The group includes Consultant Oral and Maxillofacial Surgeon (OMFS) Geoff Chiu, Professor Paul Coulthard, Consultant in Oral Surgery at Barts Health NHS Trust, and Specialist in Oral Surgery, Professor Tara Renton based at King’s College London, updated the guidelines for lower third molar surgery, originally published in 1999.
Parameters of care for patients undergoing mandibular third molar surgery was recently published by the Faculty of Dental Surgery Clinical Standards Committee (Royal College of Surgeons of England).

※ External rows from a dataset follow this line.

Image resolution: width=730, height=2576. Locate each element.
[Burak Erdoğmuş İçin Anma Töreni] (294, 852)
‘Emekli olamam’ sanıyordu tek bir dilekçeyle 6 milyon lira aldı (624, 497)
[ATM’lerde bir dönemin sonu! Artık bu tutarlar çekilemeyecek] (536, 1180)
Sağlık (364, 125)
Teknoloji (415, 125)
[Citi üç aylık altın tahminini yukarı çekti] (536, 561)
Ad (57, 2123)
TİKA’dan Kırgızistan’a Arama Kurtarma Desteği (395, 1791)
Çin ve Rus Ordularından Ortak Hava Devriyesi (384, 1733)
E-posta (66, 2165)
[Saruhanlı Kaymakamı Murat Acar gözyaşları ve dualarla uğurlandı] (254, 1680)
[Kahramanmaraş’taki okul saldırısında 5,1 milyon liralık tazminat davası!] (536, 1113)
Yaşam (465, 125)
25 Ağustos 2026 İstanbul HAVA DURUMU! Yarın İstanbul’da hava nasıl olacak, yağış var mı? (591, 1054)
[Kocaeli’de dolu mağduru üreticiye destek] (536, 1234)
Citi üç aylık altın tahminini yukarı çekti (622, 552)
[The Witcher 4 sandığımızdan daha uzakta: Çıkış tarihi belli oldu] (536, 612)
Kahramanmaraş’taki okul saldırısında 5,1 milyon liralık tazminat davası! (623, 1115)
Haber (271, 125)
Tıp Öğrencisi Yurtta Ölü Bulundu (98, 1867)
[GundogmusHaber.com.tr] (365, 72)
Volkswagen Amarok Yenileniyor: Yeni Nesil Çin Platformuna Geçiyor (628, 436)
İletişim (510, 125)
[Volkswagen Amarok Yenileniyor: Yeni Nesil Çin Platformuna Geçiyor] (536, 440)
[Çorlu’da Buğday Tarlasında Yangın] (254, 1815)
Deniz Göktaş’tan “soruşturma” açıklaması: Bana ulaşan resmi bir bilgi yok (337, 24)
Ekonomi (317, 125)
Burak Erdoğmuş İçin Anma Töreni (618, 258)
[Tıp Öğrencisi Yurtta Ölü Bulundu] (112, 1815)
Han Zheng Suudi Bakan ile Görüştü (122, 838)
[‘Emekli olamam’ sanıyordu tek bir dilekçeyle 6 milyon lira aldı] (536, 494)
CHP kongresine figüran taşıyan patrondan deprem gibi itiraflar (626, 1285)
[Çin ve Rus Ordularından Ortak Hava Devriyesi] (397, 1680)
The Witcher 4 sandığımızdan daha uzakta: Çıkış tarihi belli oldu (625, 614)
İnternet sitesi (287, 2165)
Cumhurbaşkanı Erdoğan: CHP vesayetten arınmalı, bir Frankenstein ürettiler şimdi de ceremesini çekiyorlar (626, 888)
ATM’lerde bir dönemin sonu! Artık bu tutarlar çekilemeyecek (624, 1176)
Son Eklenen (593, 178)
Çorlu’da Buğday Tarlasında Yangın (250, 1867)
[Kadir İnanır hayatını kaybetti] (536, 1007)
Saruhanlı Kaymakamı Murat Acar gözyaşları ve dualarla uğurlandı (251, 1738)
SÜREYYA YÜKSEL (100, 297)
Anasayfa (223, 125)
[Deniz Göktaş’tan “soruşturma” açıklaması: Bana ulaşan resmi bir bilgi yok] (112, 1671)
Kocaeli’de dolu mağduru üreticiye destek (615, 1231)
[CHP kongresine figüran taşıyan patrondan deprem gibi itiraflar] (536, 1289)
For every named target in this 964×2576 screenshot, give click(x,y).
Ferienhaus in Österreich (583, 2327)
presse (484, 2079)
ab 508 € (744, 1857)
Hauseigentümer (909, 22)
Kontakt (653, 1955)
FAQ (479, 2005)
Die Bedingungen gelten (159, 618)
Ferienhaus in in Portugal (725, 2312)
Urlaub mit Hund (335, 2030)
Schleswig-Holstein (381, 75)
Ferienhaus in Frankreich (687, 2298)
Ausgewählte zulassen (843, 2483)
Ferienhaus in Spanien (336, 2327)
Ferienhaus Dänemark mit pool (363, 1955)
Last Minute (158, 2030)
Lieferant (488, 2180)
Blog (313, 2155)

Geoff Chiu said: “Over these 20 years we have been able to see the effects that NICE guidelines have had on the oral health of patients in the UK. The new guidelines take into account all the developments since the NICE guidelines were published. This includes management of ‘high risk’ third molars, the current status of patient’s social wellbeing, and their involvement in the decision-making.”
Since 1999 there have been developments, advancements and research in: technology (Cone beam CT scans); pharmacology (steroids and local anaesthetics); and outcomes in supreme court judgements (Lanarkshire vs Montgomery), all of which have changed the management of third molars.
Mr Chiu said that retaining third molars in some patients has had a detrimental impact: “This has led to patients developing latent caries or periodontal disease, which can often result in the loss of both the third and second molars.
“The updated guidelines provide a fresh approach to the comprehensive management of third molars.”
He is also concerned that many studies have shown the removal of third molars in older age can cause surgical morbidity that increases with age.